### TRY IT
Each record should be set down again so that it matches the original exactly.

Dataset entries
- Opening Delimiter -

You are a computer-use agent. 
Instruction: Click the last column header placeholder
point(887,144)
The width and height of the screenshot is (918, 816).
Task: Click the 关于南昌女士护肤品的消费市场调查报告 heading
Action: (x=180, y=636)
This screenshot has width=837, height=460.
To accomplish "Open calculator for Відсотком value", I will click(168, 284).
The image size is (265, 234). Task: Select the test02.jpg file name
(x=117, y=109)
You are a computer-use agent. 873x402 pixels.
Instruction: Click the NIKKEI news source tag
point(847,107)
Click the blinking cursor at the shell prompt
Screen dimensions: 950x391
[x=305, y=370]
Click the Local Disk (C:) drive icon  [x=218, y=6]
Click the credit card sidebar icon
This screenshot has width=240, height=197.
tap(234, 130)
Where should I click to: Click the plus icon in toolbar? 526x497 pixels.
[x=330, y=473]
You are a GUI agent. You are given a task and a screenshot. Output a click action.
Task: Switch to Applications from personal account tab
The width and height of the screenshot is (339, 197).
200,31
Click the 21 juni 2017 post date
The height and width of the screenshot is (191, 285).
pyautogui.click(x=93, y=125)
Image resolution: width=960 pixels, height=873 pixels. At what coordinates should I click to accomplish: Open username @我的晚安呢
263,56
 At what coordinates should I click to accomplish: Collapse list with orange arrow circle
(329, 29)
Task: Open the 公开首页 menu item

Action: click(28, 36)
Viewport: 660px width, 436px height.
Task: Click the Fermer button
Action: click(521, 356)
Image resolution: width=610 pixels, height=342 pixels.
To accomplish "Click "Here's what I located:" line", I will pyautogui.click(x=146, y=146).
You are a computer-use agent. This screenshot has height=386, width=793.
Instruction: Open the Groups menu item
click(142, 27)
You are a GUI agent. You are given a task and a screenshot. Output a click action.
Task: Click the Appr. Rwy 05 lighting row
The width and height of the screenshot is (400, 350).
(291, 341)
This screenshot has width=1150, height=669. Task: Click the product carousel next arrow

- Closing Delimiter -

### EXPECTED ANSWER
You are a computer-use agent. 
Instruction: Click the last column header placeholder
point(887,144)
The width and height of the screenshot is (918, 816).
Task: Click the 关于南昌女士护肤品的消费市场调查报告 heading
Action: (x=180, y=636)
This screenshot has width=837, height=460.
To accomplish "Open calculator for Відсотком value", I will click(168, 284).
The image size is (265, 234). Task: Select the test02.jpg file name
(x=117, y=109)
You are a computer-use agent. 873x402 pixels.
Instruction: Click the NIKKEI news source tag
point(847,107)
Click the blinking cursor at the shell prompt
Screen dimensions: 950x391
[x=305, y=370]
Click the Local Disk (C:) drive icon  [x=218, y=6]
Click the credit card sidebar icon
This screenshot has width=240, height=197.
tap(234, 130)
Where should I click to: Click the plus icon in toolbar? 526x497 pixels.
[x=330, y=473]
You are a GUI agent. You are given a task and a screenshot. Output a click action.
Task: Switch to Applications from personal account tab
The width and height of the screenshot is (339, 197).
200,31
Click the 21 juni 2017 post date
The height and width of the screenshot is (191, 285).
pyautogui.click(x=93, y=125)
Image resolution: width=960 pixels, height=873 pixels. At what coordinates should I click to accomplish: Open username @我的晚安呢
263,56
 At what coordinates should I click to accomplish: Collapse list with orange arrow circle
(329, 29)
Task: Open the 公开首页 menu item

Action: click(28, 36)
Viewport: 660px width, 436px height.
Task: Click the Fermer button
Action: click(521, 356)
Image resolution: width=610 pixels, height=342 pixels.
To accomplish "Click "Here's what I located:" line", I will pyautogui.click(x=146, y=146).
You are a computer-use agent. This screenshot has height=386, width=793.
Instruction: Open the Groups menu item
click(142, 27)
You are a GUI agent. You are given a task and a screenshot. Output a click action.
Task: Click the Appr. Rwy 05 lighting row
The width and height of the screenshot is (400, 350).
(291, 341)
This screenshot has width=1150, height=669. Task: Click the product carousel next arrow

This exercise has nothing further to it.